3 - Digging Through the Archives
Now that we picked a domain to explore, it's time to go back to the Wayback Machine and actually start digging through the archives to look for content that we can use.
For this example I'm going to look at “dogtraininghelpnow.com” which sounds like the kind of domain that would have useful articles about dog training.
Here's what Wayback Machine has on it:
This is quite typical for many expired domains – you see just a handful of entries over the years and may have a gap of many years.
Now obviously I'm not going to investigate every single entry. Even with a site like this that only has a few, that would be far too time consuming. I begin by looking at one entry for each year. I typically start at the end of the year.
This is what I found for 2015:
Chinese spam! That's something you'll see a LOT of when using this method. The Chinese like to buy up old domains and just dump spam on them. So let's move on.
An entry near the end of 2014 brought back more Chinese spam so onto 2013...
It looks like at this point the site was taken down. You'll also see lots of things like this, plus parked pages, pages that show “buy this domain” etc. None of those are useful obviously.
For this particular domain the only other entries now are way back in 2008. Lets see what that brings up:
At first glance it just looks like another kind of spam as this obviously doesn't have much to do with dog training. However I was able to scroll down on this page and look what I found a little bit later on:
BINGO!!! Not only is this relevant but it is showing the full text of the post. This means we can copy the article straight out of the Wayback Machine page – that's exactly what we're looking for!
This particular page had 6 full blog posts about dog training and then underneath that I saw a lot more post excerpts that looked this:
Ahh, not quite so good as we're only seeing a snippet of the full post.
Now this is where we need to be careful.
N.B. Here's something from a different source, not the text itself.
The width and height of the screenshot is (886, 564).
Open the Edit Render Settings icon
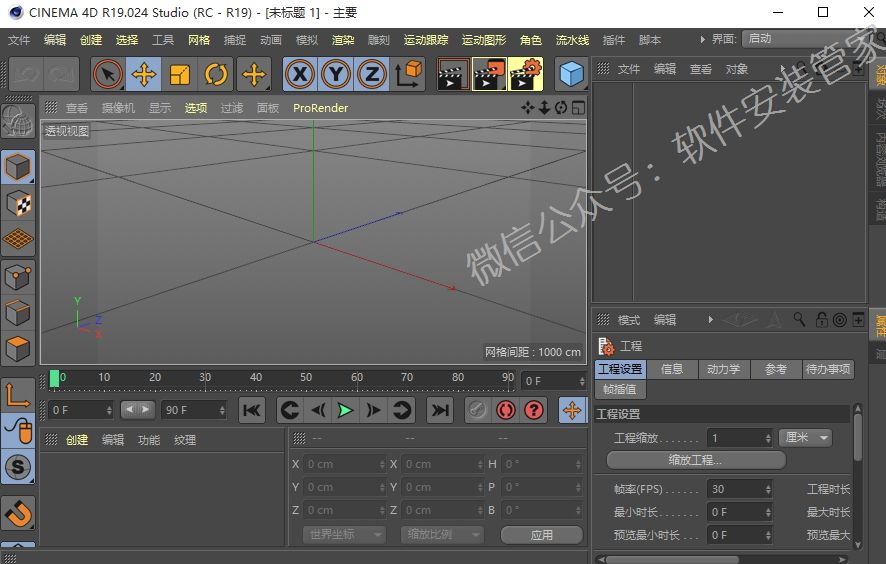click(526, 75)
If you hover over the “continued here” link you think you're going to be taken to the blog post but in actual fact it is a link to Ezine articles!
What you really want to click on in this case is the headline “Finding a Labrador Retriever”.
This is a link to an internal page on the site and now we hope that Wayback has crawled the page so we can extract the rest of the article from it.
That error message is one that you will grow to hate using this method. In my experience I have found that in the vast majority of cases only the home page of a site is crawled and it's not very often that I find deeper links that have been crawled.
It's always worth checking though.
Searching From Oldest to Newest
In this example I began my search at the latest entry which was in 2015 and I worked backwards. I did this simply to illustrate the kinds of results you might see such as Chinese spam and page not found errors.
However in practice, I always do my searches the other way around. Whoever first created that domain was the purpose who first had the idea for the content so the most likely time that the site would have had real content on it is when it was first created.
Once the site has expired and been picked up by somebody else to be re-purposed in some way, in almost all case, it gets used for some kind of spam and rarely do you find any good content to use.
There are exceptions of course but in order to minimize the time spent with this method I tend to quickly scan the early entries and if I don't find anything, I'll check one or two of the later years and then just move onto the next domain is nothing good is found.